Reproduce the lines of the material from the one containing "Construction Solutions (353, 2359)" through the one containing "Privacy Policy (516, 2560)", both ends included, without changing a character.

─── DATASET RECORDS

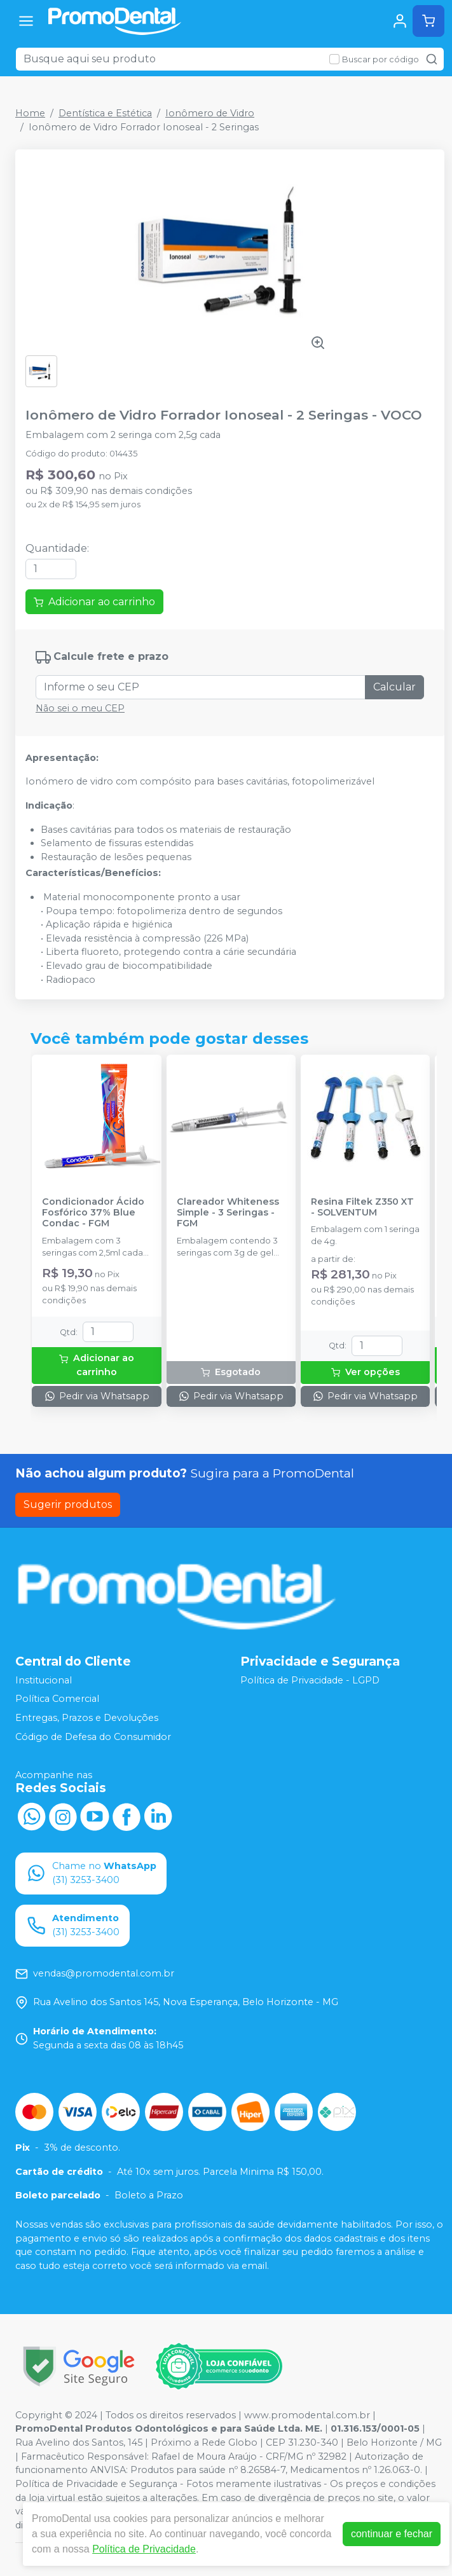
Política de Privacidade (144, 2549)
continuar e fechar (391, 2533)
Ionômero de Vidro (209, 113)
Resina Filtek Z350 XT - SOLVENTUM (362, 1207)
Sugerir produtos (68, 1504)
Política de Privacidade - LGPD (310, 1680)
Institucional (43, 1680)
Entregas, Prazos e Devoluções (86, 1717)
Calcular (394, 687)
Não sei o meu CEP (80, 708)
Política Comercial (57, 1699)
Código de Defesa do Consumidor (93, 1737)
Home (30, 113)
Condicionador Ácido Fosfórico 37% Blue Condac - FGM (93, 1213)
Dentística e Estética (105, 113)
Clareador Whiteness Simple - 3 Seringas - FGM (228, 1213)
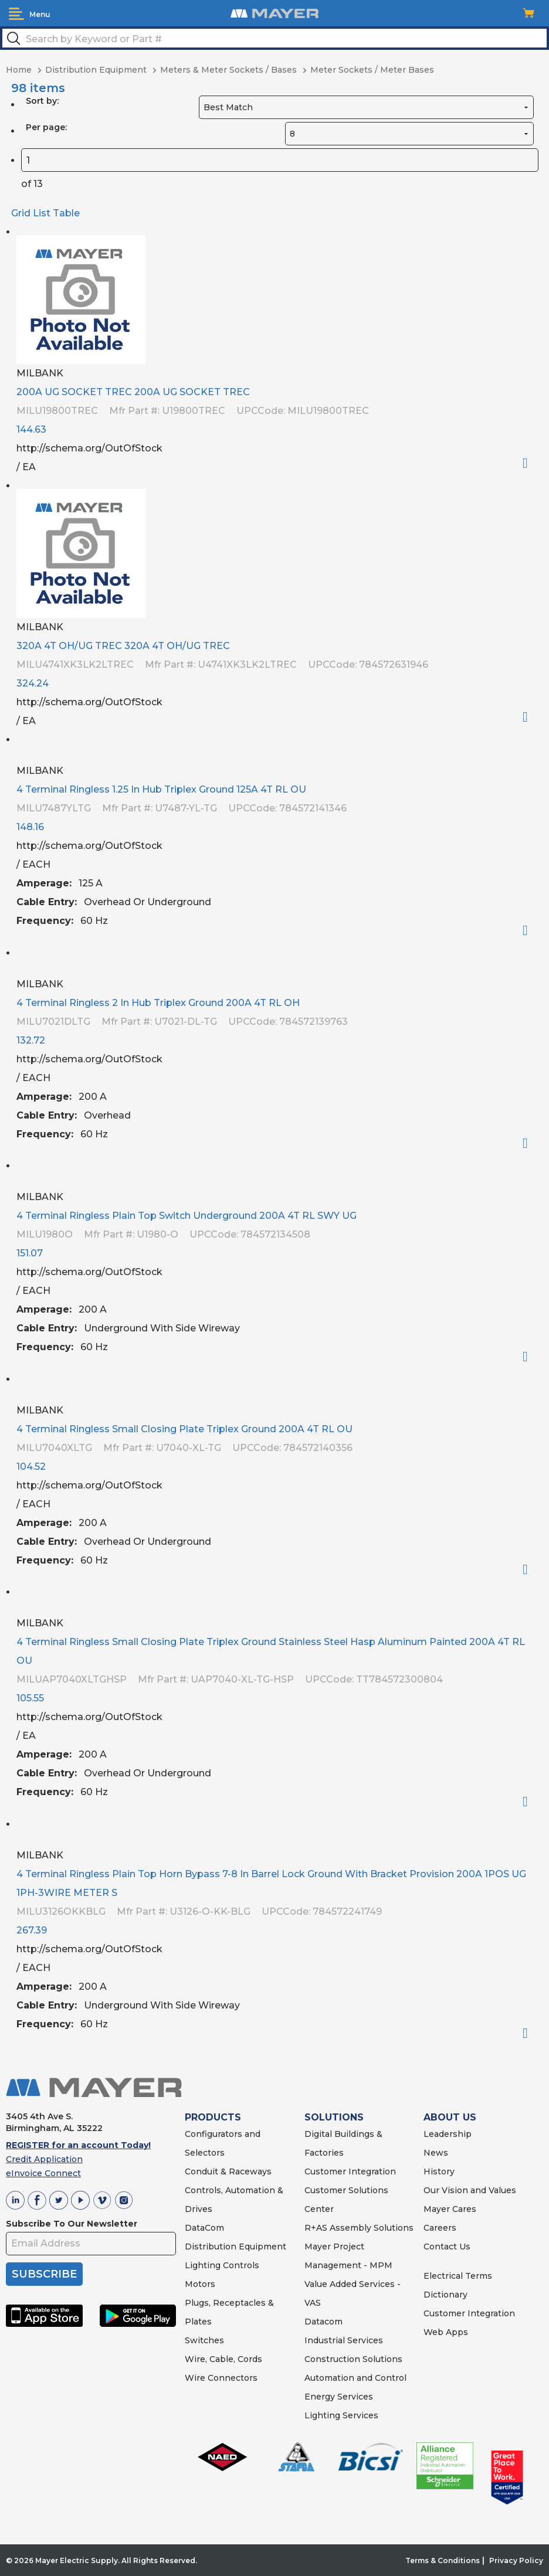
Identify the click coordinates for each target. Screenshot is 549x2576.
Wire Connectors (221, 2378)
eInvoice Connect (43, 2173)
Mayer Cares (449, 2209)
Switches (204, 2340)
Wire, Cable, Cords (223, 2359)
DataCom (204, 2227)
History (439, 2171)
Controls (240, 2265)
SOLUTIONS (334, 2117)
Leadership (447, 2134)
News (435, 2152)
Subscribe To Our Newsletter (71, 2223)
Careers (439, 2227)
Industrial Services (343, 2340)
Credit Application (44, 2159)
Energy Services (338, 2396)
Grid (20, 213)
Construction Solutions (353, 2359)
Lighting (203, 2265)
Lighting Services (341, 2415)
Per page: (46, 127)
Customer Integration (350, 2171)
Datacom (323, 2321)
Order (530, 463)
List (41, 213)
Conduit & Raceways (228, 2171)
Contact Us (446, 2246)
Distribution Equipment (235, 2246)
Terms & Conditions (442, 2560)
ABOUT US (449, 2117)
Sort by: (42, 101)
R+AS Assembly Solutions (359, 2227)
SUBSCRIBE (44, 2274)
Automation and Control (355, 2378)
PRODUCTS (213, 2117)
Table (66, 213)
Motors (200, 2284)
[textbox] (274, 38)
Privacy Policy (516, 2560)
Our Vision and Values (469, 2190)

──────
─── DATASET RECORDS

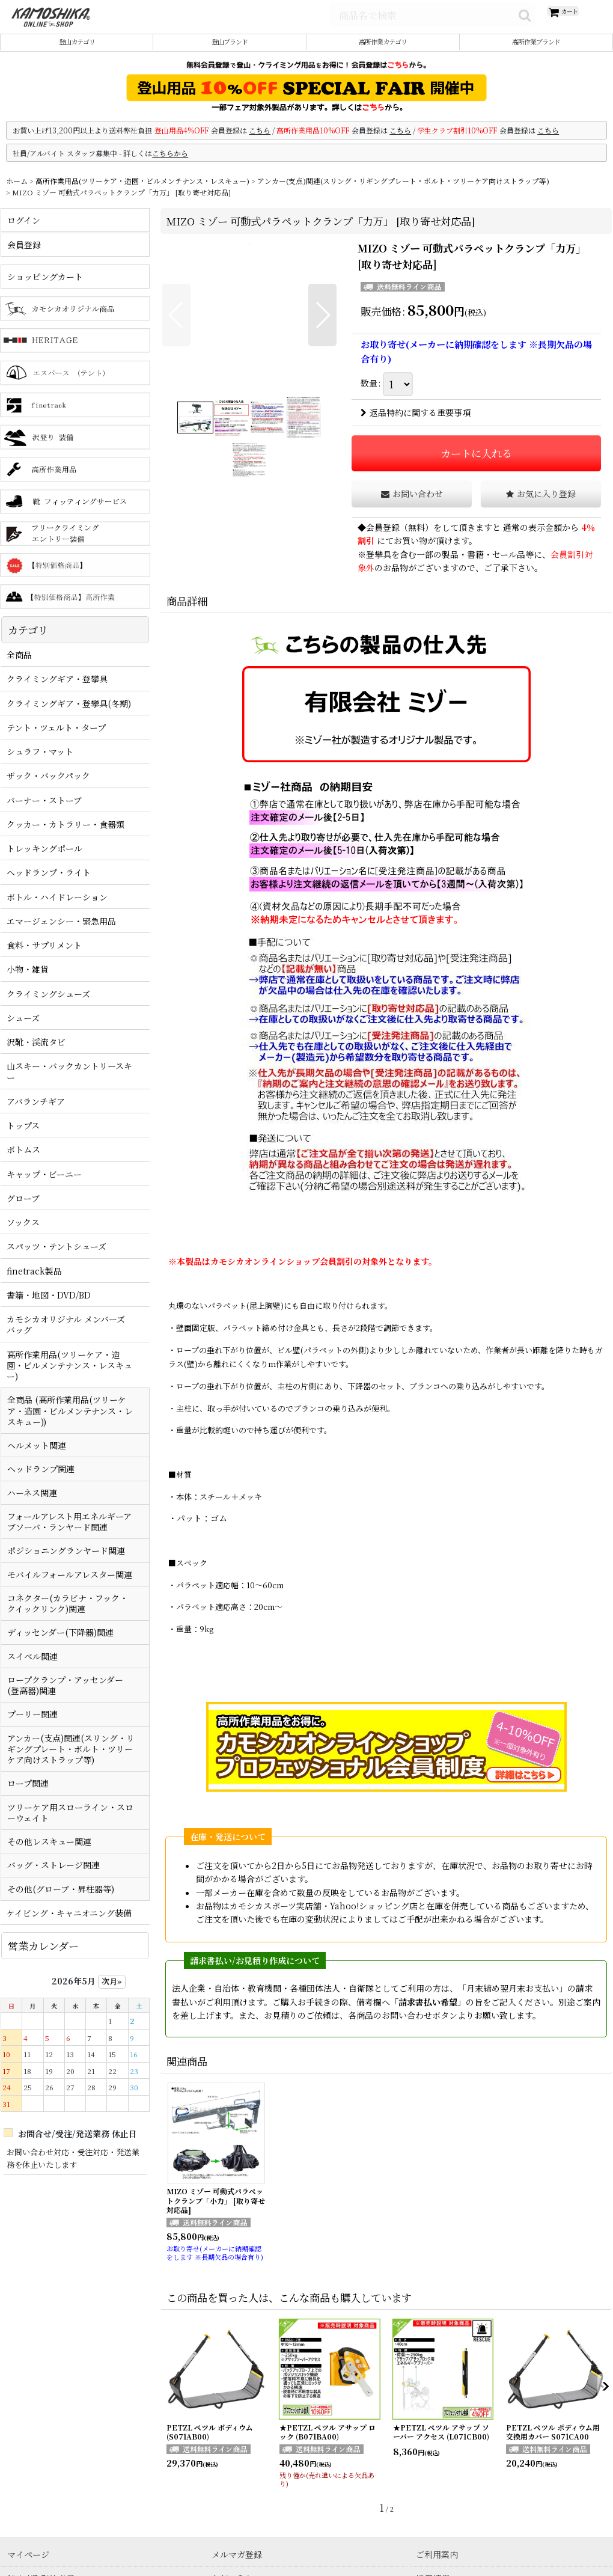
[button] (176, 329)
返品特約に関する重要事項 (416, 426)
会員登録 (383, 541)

──────

- REPLY:
Construction Solutions (353, 2359)
Lighting (203, 2265)
Lighting Services (341, 2415)
Per page: (46, 127)
Customer Integration (350, 2171)
Datacom (323, 2321)
Order (530, 463)
List (41, 213)
Conduit & Raceways (228, 2171)
Contact Us (446, 2246)
Distribution Equipment (235, 2246)
Terms & Conditions (442, 2560)
ABOUT US (449, 2117)
Sort by: (42, 101)
R+AS Assembly Solutions (359, 2227)
SUBSCRIBE (44, 2274)
Automation and Control (355, 2378)
PRODUCTS (213, 2117)
Table (66, 213)
Motors (200, 2284)
[textbox] (274, 38)
Privacy Policy (516, 2560)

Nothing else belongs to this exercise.